In this article, we will see how to integrate Twitter feeds to SharePoint Lists using Microsoft Flow.
SharePoint Prerequisites
As the first step, let's create a SharePoint List that will hold the Twitter Feeds.
Create the SharePoint Columns Tweeted By, Retweet Count, and User Location as shown below so that the Twitter feed details will be shown as metadata in the SharePoint List.
Create SharePoint –Twitter Flow
Now, we can integrate the SharePoint List with Twitter feeds. Select "Create a Flow" option from the SharePoint List.
This will open up the Flow window from where we can select Flow options.
Select "See more templates" option present at the bottom of the page.
Select the option "Save specific Tweets to a SharePoint List and get a notification".
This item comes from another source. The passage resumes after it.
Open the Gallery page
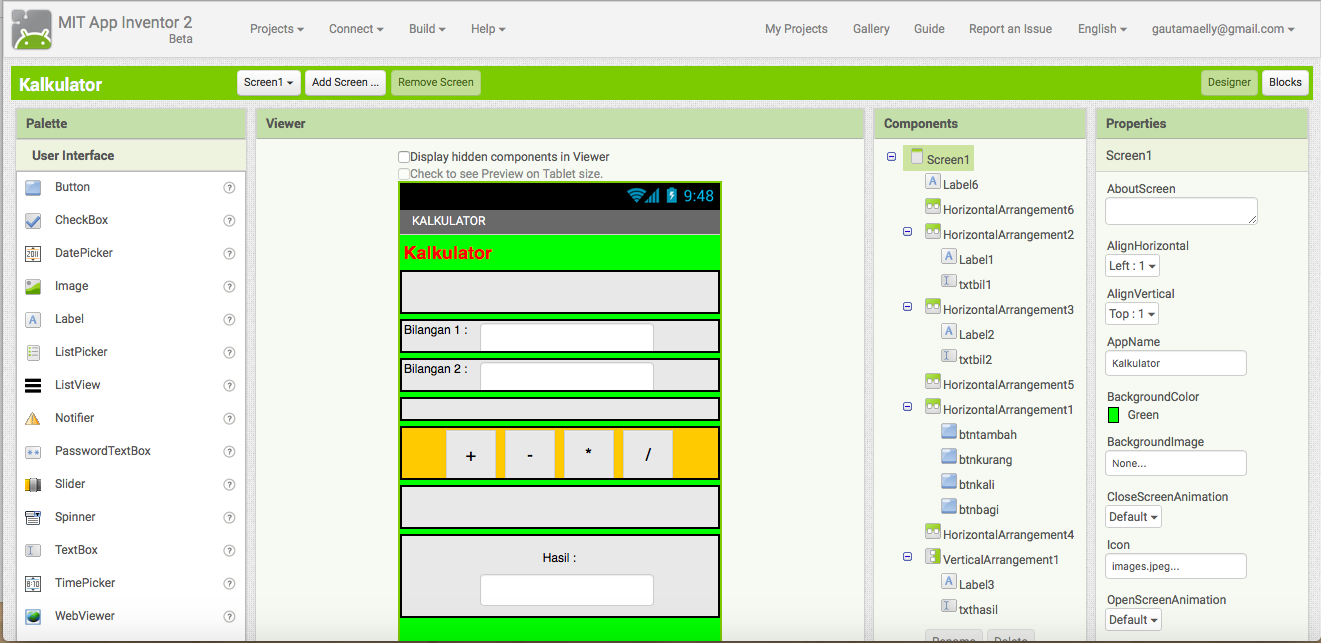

Now, select "Use this template" option to start configuring the Flow option.
We can use this template to track all the tweets about your business and archive the important ones to a SharePoint list. You'll get a push notification upon successful Flow run. Select "Sign in" against each component to authenticate to SharePoint as well as Twitter using Flow.
Once authenticated to all 3 services, click on "Continue".
This will open up the configuration page where we can modify the default Flow.
The above action acts in such a way that whenever a new tweet that contains the term SharePoint is posted, we will create item in SharePoint List.
In the "Create item" action, specify the SharePoint Site URL and List Item.
For the time being, I am removing the push notification action.
In the "Create Item" action, we can configure the action by adding more information about the tweet so that a 1-1 mapping between the tweet and SharePoint List Item is created.
After configuration, the action will look like below.
Click on "Create Flow" to complete the creation of the Flow.
It will start creating the Flow.
The Flow has been created and we can click on Manage, if we want to edit the Flow action.
After some time, if we head over to the SharePoint List, we can see the Twitter feeds created in SharePoint Lists.
If we head over to Microsoft Flow site, My Flows will list out all the created flows. We can conditionally switch On/Off the Flow from here.
Clicking on the inverted exclamation mark will show the history of the Flow runs.
Clicking on the Flow name will take us to the Flow edit page where we can add/update the actions. Once done, clicking on "Update flow" will update the Flow.